- WHAT TO WORK ON:
Begin your copy at the line that contains "[combobox] (1416, 1108)" and carry it on, exactly, to the last line of the material below.

- THE RECORDS:
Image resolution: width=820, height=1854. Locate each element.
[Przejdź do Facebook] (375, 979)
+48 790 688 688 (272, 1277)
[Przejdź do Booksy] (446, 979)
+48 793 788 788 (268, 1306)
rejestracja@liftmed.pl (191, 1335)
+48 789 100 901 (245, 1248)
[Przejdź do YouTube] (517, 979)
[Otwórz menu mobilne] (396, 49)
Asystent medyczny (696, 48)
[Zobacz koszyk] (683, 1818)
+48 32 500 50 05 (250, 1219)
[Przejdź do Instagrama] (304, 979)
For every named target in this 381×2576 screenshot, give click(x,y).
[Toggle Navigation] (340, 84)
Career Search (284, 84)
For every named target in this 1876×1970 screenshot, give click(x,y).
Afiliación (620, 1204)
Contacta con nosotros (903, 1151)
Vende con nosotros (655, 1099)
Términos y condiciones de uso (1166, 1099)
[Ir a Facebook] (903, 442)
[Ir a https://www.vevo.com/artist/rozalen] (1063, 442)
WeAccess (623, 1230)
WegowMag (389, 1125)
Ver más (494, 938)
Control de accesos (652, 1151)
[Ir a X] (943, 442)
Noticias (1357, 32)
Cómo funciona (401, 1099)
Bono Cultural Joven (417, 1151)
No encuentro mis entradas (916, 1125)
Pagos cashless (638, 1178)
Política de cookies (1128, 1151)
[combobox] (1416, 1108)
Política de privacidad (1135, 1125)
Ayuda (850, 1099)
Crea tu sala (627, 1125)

- SOLVED PROBLEM:
[combobox] (1416, 1108)
Política de privacidad (1135, 1125)
Ayuda (850, 1099)
Crea tu sala (627, 1125)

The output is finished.